1. It’s Sunday, October 9, 2016. The election is 30 long days away. The second presidential debate is tonight.

2. As for 2:03 p.m. ET, there are – according to the Census Bureau – 324,669,783 Americans.

On Election Day, 324,669,782 of them will not be elected President of the United States. If there’s any justice and mercy, Trump will be among them.

But then there will be Hillary Clinton.

And that’s the point I want to make about tonight’s debate.

Much has been made about the Trump tape and the GOP meltdown and everything else this jackass says and does.

But when we go into the voting booth or mail in our ballots, we are not voting for who’s not going to be president. It’s not like a no-confidence vote in a parliamentary system, in which members decide the fate of their party’s leader.

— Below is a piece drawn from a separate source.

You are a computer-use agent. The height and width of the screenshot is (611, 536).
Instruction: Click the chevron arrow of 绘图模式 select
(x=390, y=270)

We vote FOR president. We are affirmative. This is how we want to face our future.

There’s going to be a lot of crap that we’re going to hear about in St. Louis. We’re going to relive this whole embarrassing tape thing and everything else. Anderson Cooper is guaranteed to bring it up.

Clinton has to get away from this. She has to give people a reason to vote for her, because that’s the question before them. They need to feel as though they are reaffirming their belief in what this nation can do, and rejecting sexual predation and birther cowardice and racist dog whistling.

If Trump starts talking about her husband, she needs to deflect it. Her husband is one of the 324,669,782 – although he’s one of five of them who’s already had the job.

Yeah, she can’t just dismiss it, and I can’t imagine it’s anything she hasn’t heard or wants to hear again.

But she needs to turn this debate back toward issues. And she needs to show how much more of them in command of them he is.

She did that 12 days ago at Hofstra. That’s how the Trump freefall started. She needs to show the world which of the two is a leader, and let the other one show which of the two is an improperly raised 12-year-old in a 70-year-old body.

You can do this, Mrs. Clinton. You can lead. You can get the country to vote FOR you.

Because that’s what we do on Election Day.